Tuesday, 20 October 2009

Disagreement about healthism

Disagreement about the tenets of healthism is not just about its dogma of perfect diet. It's also about terms of reference. There isn't agreement about the definition of health-i.e. how healthy does anyone need to be over and above the needs of their existence, way of life, personal tastes and inclinations?

We know that if your food is short of necessary macro and/or micro nutrients, it's likely to undermine your health and cause disease in the near, medium and long term future. What we don't know is if you have a balance of those and enough to eat, that there's some optimum level of micro nutrients that can elevate you and your health to a higher plane. There is an element of mysticism about the healthist mentality which can be very uplifting and seductive, especially to a perfectionist mindset.
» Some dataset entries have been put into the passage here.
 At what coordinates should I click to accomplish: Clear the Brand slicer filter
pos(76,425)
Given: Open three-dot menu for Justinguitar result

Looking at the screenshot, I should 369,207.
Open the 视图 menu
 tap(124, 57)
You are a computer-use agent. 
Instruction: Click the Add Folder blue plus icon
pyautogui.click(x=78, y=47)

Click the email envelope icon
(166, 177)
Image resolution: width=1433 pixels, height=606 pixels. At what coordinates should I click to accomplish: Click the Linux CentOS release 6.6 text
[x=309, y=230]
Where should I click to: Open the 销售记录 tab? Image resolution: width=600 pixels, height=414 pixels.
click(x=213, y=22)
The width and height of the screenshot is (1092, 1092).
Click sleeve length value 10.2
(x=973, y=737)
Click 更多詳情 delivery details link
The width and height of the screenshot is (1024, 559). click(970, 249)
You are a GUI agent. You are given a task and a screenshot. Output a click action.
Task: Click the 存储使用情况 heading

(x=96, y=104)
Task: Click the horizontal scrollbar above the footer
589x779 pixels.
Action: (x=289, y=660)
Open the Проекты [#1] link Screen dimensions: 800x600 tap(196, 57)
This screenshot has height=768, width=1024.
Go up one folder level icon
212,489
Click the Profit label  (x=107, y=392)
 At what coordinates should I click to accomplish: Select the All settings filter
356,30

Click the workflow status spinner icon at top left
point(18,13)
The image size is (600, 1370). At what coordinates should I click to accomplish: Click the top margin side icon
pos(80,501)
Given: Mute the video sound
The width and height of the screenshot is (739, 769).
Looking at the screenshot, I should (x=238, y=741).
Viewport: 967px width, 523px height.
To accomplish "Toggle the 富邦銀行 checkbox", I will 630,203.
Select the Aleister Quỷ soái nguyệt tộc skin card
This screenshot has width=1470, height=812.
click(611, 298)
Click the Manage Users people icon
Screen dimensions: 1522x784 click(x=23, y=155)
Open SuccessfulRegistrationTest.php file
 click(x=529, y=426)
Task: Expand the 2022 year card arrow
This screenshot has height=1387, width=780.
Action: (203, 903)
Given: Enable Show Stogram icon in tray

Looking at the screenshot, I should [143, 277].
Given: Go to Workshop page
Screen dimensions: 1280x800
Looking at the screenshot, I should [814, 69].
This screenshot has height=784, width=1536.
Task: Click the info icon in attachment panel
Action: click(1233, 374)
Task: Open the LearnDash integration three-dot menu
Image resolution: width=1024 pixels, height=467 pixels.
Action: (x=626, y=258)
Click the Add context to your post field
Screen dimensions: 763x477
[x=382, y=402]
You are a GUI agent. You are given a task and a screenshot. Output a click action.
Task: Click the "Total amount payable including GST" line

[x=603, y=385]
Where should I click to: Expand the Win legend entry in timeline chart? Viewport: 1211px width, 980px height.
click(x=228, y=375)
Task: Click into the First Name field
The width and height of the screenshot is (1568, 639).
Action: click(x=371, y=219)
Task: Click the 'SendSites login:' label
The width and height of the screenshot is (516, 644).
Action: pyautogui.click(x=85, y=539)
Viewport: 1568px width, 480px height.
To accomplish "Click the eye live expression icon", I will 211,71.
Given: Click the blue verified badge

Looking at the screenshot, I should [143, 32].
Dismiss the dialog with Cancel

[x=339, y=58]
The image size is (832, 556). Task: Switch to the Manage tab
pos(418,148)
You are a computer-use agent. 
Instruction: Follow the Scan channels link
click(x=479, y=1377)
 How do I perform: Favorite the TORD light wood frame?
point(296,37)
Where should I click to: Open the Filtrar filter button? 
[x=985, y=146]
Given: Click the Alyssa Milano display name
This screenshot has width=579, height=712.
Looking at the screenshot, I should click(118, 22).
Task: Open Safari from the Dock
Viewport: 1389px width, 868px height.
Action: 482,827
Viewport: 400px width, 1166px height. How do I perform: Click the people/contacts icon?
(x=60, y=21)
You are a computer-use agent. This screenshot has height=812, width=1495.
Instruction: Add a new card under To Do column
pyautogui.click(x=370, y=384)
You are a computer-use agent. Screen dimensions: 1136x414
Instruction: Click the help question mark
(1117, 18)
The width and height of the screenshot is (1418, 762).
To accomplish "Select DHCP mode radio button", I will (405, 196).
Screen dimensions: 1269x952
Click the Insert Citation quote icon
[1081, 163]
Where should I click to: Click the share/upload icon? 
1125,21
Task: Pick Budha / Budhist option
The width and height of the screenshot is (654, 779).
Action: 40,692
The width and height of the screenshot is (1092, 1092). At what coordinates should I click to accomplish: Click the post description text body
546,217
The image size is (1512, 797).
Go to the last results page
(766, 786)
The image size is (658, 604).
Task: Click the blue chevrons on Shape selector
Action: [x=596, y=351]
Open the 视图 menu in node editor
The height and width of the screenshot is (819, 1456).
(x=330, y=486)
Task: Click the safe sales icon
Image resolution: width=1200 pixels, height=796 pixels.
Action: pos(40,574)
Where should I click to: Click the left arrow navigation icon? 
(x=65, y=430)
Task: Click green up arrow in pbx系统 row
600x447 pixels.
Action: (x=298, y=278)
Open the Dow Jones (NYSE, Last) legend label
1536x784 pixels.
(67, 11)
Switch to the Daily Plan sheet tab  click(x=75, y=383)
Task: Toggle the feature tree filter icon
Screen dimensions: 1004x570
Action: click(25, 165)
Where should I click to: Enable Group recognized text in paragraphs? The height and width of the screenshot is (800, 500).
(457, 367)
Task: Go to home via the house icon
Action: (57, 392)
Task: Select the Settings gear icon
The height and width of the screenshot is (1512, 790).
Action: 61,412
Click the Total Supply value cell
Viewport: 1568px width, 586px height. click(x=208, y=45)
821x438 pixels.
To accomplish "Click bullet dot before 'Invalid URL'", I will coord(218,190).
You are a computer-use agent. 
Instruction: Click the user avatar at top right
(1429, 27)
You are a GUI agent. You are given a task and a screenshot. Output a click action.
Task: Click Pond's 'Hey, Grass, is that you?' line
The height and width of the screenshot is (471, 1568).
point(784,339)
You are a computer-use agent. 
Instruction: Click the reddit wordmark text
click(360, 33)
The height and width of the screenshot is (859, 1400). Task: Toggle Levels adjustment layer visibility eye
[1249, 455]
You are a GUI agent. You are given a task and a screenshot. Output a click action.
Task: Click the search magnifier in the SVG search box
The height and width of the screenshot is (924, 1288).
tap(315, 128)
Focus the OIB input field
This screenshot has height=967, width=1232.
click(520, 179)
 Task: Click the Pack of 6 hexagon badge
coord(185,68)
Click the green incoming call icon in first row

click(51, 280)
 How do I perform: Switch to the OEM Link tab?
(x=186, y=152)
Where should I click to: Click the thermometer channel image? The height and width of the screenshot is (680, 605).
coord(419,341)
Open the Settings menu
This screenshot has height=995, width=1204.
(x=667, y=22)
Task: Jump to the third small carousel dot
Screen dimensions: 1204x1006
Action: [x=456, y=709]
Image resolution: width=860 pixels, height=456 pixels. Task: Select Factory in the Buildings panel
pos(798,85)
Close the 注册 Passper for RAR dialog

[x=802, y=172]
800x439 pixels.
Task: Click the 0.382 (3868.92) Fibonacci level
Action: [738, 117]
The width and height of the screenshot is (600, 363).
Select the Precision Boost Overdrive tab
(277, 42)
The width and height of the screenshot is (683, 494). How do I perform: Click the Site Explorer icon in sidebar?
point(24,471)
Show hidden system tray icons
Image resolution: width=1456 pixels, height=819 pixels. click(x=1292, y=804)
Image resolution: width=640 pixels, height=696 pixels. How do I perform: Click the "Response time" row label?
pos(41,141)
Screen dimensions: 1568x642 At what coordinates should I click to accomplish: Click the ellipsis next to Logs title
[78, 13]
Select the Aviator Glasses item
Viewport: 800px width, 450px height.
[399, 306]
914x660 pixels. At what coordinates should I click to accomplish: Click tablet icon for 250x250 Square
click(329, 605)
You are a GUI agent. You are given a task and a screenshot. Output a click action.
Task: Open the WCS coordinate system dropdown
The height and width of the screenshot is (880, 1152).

Healthism can see food in an almost spiritual way. It underplays, sometimes to the point of disregarding humans primary need, energy as if that is base and vulgar, to focus more on high faluting things like micro vitamins and minerals. This has helped to skewer our understanding of what the purpose of eating is. Which makes it rather regressive in nature. Eating is built around seeking enough energy, with energy dense foods at the core.

It's also not clear whether this extent of direction of diet itself causes imbalance in hunger and appetite and is itself unbalanced. Whether it short changes by default, i.e. the avoidance of calorie dense foods. Or whether the sources of certain nutrients it favours, lead to an overall imbalance by excluding other foods.

Too few people seem to follow it to the extremes, perhaps. Or maybe they're not the ones studied. It is very hard to quantify and classify the quality of a diet, over and above the basic requirements of say a meal featuring protein, high water veg, denser starchy veg with perhaps some fruit.